» **EXERCISE AIM**: Please return every line of the records below that contains the word "theme".

» **GIVEN INFORMATION**:
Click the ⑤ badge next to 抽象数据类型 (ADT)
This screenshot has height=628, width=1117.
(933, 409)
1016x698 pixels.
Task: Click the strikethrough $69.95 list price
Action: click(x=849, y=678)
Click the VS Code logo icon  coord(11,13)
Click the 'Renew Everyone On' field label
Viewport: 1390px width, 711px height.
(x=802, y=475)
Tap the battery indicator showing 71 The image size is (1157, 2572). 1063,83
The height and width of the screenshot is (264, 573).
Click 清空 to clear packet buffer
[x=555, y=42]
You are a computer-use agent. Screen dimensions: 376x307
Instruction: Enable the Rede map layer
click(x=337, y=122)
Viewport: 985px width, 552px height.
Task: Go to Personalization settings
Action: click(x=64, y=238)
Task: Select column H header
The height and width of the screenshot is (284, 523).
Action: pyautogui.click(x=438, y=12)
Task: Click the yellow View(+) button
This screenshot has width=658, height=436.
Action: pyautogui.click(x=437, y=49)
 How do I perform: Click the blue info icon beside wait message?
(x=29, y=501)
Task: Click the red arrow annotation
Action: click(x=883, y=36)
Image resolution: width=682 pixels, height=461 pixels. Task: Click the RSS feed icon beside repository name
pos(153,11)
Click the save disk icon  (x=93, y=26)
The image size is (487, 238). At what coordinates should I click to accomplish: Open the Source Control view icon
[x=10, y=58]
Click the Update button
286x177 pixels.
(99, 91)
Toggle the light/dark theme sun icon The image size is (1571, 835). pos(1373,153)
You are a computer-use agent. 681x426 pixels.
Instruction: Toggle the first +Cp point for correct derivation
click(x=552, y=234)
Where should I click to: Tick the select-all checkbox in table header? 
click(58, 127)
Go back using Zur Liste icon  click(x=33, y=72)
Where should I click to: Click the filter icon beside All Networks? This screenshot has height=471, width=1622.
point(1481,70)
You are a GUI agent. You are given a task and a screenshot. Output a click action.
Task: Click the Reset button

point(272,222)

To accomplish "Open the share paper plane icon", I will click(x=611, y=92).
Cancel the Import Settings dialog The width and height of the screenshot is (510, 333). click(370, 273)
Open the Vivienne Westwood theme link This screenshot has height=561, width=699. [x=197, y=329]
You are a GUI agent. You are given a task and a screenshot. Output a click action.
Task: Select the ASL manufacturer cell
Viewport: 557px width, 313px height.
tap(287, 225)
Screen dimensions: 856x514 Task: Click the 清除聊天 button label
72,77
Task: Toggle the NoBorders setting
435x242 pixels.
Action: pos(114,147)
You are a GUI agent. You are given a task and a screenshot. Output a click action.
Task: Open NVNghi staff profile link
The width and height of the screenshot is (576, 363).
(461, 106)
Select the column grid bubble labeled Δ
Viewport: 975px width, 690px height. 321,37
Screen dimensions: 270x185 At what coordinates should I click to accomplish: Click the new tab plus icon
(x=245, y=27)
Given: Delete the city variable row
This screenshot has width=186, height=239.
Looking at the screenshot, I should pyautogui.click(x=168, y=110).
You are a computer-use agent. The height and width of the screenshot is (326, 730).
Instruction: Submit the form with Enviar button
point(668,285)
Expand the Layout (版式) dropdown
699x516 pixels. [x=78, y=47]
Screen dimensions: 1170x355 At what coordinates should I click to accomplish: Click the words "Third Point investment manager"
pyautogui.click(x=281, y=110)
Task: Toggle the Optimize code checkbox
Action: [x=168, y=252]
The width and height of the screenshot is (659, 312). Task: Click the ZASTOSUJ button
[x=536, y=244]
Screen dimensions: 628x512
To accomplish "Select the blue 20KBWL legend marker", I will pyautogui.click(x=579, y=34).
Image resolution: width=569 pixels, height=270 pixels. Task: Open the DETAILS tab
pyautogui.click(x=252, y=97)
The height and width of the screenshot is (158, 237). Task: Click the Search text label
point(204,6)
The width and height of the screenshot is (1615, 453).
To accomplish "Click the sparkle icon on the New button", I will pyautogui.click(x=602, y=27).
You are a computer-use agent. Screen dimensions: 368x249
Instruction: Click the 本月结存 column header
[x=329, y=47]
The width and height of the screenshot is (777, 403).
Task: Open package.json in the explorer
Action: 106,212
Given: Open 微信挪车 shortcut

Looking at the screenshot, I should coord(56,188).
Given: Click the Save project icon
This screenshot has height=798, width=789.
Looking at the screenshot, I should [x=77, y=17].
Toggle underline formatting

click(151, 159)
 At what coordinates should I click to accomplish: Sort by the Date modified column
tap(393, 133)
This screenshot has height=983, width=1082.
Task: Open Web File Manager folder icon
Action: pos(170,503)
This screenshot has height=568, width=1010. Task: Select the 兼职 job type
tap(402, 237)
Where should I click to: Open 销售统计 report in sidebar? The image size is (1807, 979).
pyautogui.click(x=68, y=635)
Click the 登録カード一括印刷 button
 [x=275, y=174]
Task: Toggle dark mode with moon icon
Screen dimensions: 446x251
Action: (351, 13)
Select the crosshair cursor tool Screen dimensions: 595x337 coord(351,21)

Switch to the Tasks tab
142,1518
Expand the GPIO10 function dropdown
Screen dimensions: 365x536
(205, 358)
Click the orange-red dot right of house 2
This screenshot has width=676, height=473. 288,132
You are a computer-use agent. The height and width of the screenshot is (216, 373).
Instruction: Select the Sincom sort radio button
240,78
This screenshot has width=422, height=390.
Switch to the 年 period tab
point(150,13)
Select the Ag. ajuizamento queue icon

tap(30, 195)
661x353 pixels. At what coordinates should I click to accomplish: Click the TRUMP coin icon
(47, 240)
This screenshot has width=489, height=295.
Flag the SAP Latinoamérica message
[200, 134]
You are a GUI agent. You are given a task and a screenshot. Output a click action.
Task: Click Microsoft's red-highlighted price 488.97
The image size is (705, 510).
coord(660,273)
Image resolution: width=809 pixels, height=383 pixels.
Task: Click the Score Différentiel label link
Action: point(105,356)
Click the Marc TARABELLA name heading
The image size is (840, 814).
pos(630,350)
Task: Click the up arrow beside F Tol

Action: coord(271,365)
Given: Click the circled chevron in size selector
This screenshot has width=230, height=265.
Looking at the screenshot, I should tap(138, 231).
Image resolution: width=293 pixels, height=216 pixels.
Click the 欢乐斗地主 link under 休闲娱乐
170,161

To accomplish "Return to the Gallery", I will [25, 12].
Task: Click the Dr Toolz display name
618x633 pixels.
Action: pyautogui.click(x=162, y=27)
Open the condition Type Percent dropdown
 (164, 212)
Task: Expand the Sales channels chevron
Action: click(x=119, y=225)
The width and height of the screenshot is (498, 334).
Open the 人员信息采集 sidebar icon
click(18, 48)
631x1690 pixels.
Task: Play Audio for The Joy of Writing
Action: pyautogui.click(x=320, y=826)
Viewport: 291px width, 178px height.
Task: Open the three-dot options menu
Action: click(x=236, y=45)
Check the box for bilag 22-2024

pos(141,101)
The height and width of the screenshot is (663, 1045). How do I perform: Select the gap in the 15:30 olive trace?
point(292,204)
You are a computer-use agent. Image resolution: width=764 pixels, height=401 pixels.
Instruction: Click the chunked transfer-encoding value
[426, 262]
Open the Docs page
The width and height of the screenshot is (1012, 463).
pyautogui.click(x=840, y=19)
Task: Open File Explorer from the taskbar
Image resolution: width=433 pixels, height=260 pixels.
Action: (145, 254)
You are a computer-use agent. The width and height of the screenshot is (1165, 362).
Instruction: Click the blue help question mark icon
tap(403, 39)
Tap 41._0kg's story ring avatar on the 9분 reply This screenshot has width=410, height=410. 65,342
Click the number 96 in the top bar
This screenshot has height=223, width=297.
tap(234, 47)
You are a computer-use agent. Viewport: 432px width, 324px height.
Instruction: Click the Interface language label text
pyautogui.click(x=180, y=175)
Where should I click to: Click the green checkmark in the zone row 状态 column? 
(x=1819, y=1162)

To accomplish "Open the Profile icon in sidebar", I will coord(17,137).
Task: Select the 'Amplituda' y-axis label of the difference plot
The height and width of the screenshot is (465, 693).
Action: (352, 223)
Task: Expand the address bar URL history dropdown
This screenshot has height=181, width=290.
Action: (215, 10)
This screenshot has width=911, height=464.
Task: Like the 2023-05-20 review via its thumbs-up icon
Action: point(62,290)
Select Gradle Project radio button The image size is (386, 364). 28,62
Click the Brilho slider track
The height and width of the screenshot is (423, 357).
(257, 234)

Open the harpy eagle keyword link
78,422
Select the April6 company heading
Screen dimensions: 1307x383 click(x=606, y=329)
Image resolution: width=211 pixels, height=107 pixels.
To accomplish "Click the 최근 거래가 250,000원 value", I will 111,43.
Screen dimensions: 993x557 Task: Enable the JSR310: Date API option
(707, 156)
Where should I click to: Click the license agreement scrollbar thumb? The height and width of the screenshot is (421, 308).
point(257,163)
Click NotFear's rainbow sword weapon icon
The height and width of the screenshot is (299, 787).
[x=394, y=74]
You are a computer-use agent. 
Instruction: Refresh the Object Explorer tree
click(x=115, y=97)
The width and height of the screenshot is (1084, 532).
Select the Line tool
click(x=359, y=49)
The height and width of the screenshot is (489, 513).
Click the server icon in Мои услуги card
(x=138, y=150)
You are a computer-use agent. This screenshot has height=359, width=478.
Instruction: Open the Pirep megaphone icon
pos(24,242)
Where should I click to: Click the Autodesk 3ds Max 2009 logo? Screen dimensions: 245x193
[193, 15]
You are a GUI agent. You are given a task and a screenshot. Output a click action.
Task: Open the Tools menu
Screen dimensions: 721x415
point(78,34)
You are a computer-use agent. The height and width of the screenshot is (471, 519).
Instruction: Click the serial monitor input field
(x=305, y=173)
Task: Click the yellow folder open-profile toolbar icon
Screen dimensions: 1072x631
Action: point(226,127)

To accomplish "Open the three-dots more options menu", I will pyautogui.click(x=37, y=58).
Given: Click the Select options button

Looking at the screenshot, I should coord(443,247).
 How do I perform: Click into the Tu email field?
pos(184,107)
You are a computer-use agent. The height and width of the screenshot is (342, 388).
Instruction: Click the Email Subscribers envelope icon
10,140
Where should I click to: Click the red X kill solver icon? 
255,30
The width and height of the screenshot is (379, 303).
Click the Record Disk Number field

» **RESPONSE TO THIS TASK**:
Toggle the light/dark theme sun icon The image size is (1571, 835). pos(1373,153)
Open the Vivienne Westwood theme link This screenshot has height=561, width=699. [x=197, y=329]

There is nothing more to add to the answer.